--- ОТРЫВОК ТЕКСТА ---

Исключительное внимание, отводимое бою за добычу (в том числе
и за красну девицу) с могучим противником, превращение его в апофеоз
повествования — это редактирование средствами культуры генетически
унаследованного алгоритма. Вспомните, как в детстве у вас наступал «катарсис» —
радостное расслабление в момент, когда в сказке говорилось о победе героя над
чудовищем. После того как возникала уверенность, что возвращение героя с
добычей домой — это ничем не омрачаемый хеппи-энд, оказывалось, что сказке еще
далеко не конец и добру молодцу предстоит преодолеть не одно опасное препятствие.
Данный подход противоречит выводу Проппа.
Вначале была сказка. Миф — «вторичен». Героический «основной миф» — это
волшебная сказка, от которой отсекли лишнее.

--- НАБОР ДАННЫХ ---

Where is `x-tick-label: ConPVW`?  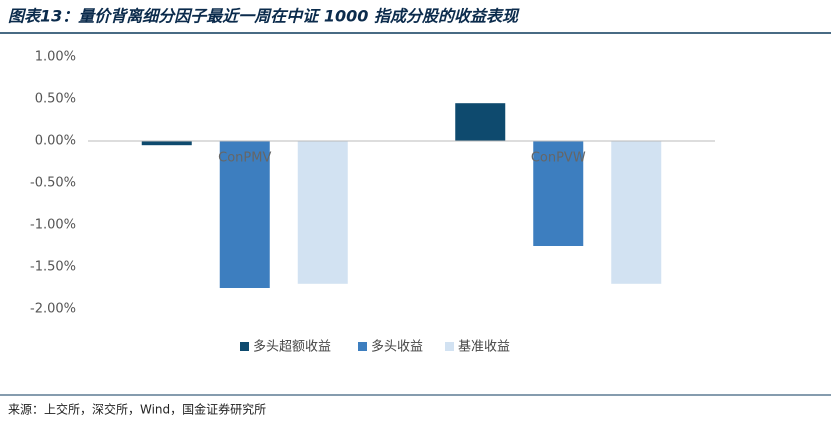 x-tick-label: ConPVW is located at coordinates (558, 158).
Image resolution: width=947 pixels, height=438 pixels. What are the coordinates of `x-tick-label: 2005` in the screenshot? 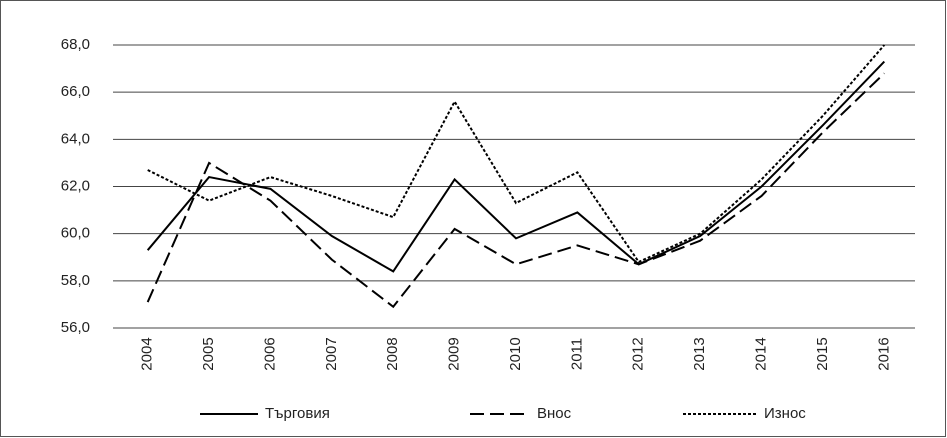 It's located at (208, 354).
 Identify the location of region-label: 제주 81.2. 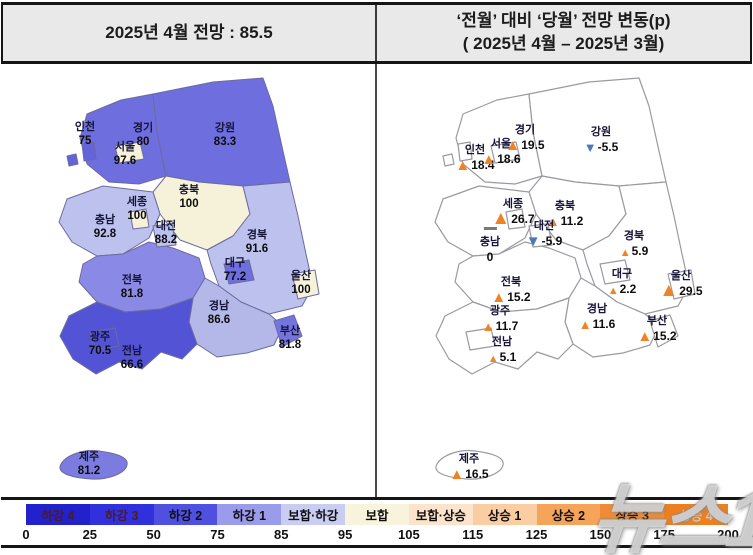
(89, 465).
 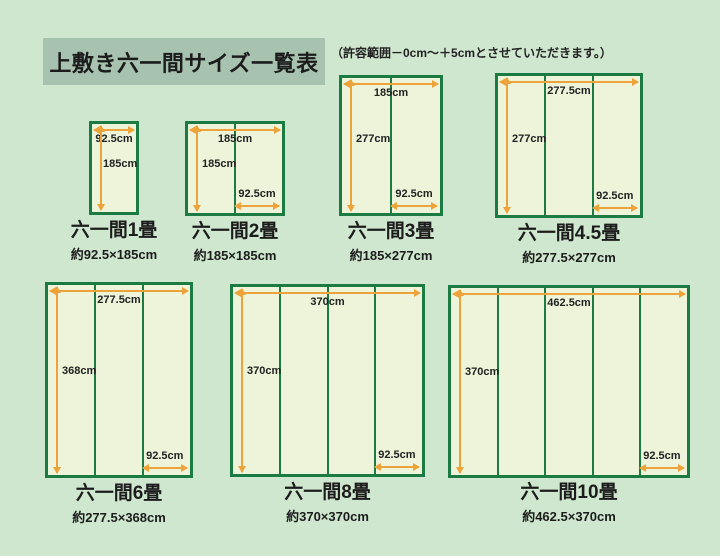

---

> ЧТО НУЖНО СДЕЛАТЬ
1) В отрывке о сказке и мифе описанный подход противоречит выводу одного исследователя. Какого?
2) Перепишите из отрывка о сказке и мифе кусок от «Исключительное внимание, отводимое» до «одно опасное препятствие.».

> ОТВЕТЫ ПО ПОРЯДКУ
1) Выводу Проппа.

2)
Исключительное внимание, отводимое бою за добычу (в том числе
и за красну девицу) с могучим противником, превращение его в апофеоз
повествования — это редактирование средствами культуры генетически
унаследованного алгоритма. Вспомните, как в детстве у вас наступал «катарсис» —
радостное расслабление в момент, когда в сказке говорилось о победе героя над
чудовищем. После того как возникала уверенность, что возвращение героя с
добычей домой — это ничем не омрачаемый хеппи-энд, оказывалось, что сказке еще
далеко не конец и добру молодцу предстоит преодолеть не одно опасное препятствие.